Furthermore, the crisis, made unbearable by economic decay, had already made itself evident in its institutional and political implications in the 1970s, when the country was struggling to channel the considerable resources deriving from oil into functional uses for local development: a very serious deficiency, taking into account that 90% of the industries and mineral resources were in public hands. State gigantism favored the phenomena of corruption and clientelism. For example, in the past it was foreseen the hiring of a lift attendant in all public and private buildings in which a lift had already been installed and there was a public influx.
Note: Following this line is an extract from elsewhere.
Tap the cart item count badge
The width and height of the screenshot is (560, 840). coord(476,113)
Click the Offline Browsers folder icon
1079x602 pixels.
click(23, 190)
National policy was unable to remedy the decrease in oil revenues with the diversification of production activities. The result was the devaluation of the national currency, the collapse of employment, the proposal of severe measures by the International Monetary Fund and a generalized impoverishment with recurring popular uprisings. There was a temporary recovery in the two-year period 2004-2005 (GDP growth of 17.4% and 9.8% respectively), which populist politics was unable to exploit so that the GDP was barely a fifth compared to that of 2013. For critics of the regime it was a long inconclusive populism, incapable of reducing social inequalities through the prudent use of resources.

Pompeo D'Ambrosio (with his daughter Antonella and son Bruno) in 1977, when was vice-president of the main private bank of Venezuela and was responsable -with his brother Mino- of the "Deportivo Italia" (the football team of the italovenezuelans that was considered as the best Venezuelan team of the 20th century, according to the "International Federation of Football History and Education")
After the 1960s, Venezuela began to lose its attractive capacity and the numerical reduction of the Italian community also began, first gradually and then in an increasing manner, it experienced a continuous numerical decrease and in 1999 there were only 61,800 people: in that that year the Italian community was overtaken by the Spanish (133,661) and Portuguese (78,735), which in 1950 were smaller than it. Within the community, which was above average in terms of well-being, cases of hardship and poverty increased, because only higher income classes were protected from it. These are those people who traditionally organize themselves into exclusive clubs, which ensure prestige and professional and entrepreneurial opportunities. As known from recurring news stories, such notoriety comes at the cost of greater exposure to the kidnapping industry.

By virtue of its internal growth, the Italian community in the 2020s is one of the largest on the Latin American continent, around 120 thousand units; the majority of Italians live between Caracas and the regions of Carabobo and Aragua (additionally we must remember that -according to the Italian Embassy in Caracas- nearly two million Venezuelans have roots in italian emigration: the former president Raul Leoni (1964-1969) was the great-greatgrandson of an italian emigrated to Venezuela in the late XVIII century, for example). There are now few Italians who emigrate to Venezuela and, mostly, for a temporary stay: these are NGO workers, journalists and professionals. As has happened in other countries, traditional and regional associations no longer have the attraction of the past and young people are interested in other forms of aggregation.

The Italian community, like the native one, is divided regarding the political regime. The problem arises of showing, with due care, the closeness to a community that is not only formally Italian, but feels its Italianness. The case of Venezuela, in the overall context of post-war migration, represents a significant case for the substantial flows of the two post-war decades, as it was also towards Canada and Australia. The "Venezuelan dream" was motivated by a rapidly expanding country and dissolved with the downsizing of such expectations following the tormented socio-political events of the last thirty years.